(Stored data entries)

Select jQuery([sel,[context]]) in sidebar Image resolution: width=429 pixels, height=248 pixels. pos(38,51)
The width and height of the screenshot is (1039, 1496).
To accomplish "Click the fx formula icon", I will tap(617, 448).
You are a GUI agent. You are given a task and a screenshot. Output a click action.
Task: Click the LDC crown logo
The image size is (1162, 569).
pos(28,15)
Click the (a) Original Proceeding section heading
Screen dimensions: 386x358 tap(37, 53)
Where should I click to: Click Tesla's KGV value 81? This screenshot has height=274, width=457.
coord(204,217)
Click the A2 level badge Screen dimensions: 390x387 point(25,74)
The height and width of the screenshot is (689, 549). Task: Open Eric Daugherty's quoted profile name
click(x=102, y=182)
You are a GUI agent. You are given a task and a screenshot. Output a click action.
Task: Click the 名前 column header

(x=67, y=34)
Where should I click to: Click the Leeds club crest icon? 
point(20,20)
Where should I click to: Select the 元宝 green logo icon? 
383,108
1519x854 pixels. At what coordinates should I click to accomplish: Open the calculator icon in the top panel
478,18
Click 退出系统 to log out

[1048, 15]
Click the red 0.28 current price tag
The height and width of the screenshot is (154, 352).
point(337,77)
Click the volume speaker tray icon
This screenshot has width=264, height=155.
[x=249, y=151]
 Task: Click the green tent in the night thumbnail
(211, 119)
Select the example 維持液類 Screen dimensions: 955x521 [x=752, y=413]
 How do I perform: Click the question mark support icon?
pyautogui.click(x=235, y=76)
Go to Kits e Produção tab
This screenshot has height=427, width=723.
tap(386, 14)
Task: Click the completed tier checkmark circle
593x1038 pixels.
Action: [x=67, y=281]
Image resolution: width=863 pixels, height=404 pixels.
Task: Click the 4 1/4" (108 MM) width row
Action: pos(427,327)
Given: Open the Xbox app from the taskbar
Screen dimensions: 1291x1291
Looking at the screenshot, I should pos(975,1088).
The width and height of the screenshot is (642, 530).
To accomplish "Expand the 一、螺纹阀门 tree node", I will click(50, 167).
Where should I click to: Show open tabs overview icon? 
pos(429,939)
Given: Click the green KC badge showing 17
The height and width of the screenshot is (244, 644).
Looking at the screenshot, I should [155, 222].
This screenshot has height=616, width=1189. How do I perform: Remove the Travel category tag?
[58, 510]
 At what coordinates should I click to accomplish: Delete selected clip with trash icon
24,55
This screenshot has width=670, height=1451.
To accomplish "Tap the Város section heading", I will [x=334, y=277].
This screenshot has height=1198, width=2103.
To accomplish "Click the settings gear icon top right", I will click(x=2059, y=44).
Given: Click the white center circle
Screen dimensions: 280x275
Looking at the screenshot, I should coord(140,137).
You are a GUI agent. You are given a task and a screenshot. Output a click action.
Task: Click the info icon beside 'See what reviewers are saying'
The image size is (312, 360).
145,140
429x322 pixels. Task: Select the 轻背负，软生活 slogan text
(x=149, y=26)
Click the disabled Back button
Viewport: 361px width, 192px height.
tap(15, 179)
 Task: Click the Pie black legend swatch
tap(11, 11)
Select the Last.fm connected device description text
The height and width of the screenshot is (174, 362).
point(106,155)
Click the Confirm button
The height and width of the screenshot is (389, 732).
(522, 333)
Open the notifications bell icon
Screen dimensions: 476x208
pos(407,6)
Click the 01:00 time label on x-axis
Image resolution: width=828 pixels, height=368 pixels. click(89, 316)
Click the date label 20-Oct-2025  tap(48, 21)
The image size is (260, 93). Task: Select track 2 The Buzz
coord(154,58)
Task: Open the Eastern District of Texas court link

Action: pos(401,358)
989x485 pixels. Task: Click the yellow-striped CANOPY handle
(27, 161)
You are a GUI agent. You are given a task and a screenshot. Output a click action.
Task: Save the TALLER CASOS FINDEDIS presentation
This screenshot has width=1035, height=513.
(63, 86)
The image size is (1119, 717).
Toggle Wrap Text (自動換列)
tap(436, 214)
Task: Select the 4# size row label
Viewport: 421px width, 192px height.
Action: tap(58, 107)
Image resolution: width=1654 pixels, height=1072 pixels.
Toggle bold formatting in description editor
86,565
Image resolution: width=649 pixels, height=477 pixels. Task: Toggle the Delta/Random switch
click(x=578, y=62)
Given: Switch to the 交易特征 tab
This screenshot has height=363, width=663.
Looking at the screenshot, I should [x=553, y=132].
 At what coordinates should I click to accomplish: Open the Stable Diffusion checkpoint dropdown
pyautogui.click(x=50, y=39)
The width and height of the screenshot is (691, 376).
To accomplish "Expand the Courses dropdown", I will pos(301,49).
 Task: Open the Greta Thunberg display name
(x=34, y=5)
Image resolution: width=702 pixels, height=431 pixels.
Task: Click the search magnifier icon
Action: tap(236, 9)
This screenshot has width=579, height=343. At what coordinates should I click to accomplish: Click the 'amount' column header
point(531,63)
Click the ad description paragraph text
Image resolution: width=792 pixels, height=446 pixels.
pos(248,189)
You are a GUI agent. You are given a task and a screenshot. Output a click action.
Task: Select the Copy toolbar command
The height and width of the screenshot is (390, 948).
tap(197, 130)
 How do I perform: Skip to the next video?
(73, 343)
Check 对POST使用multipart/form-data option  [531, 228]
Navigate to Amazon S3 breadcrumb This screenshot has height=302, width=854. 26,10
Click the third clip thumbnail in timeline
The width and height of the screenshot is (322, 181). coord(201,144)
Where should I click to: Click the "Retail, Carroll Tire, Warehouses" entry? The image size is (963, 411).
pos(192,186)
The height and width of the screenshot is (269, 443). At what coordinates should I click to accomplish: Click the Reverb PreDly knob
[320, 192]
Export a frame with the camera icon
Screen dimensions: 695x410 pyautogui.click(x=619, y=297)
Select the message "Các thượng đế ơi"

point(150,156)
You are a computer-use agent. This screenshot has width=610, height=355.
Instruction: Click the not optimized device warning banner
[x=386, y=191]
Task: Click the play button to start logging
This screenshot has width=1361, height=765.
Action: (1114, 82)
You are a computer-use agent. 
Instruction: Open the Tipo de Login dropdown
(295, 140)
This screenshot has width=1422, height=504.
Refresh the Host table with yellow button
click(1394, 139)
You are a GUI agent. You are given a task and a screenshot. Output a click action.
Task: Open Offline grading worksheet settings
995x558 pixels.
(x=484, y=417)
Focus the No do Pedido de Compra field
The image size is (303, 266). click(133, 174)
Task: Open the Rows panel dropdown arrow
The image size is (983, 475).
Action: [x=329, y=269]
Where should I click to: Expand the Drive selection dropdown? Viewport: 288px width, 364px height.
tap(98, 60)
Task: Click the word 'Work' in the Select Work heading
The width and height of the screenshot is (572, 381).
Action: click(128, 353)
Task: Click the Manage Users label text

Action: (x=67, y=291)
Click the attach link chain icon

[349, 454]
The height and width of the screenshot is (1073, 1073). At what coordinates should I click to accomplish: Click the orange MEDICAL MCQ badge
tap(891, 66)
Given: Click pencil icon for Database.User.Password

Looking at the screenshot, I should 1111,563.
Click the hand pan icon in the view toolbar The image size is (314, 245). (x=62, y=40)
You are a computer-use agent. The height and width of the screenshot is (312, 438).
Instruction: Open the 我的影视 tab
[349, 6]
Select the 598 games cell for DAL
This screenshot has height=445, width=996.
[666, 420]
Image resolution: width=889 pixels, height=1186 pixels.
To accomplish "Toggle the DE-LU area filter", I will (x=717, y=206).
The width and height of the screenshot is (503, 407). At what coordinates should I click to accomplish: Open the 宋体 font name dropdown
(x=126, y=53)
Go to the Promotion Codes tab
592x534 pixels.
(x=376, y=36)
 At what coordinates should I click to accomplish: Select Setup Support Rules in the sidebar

Description of the task:
All lines carrying the word "circle" must be copied from the data above.

Answer box:
Task: Click the completed tier checkmark circle
Given: Click the white center circle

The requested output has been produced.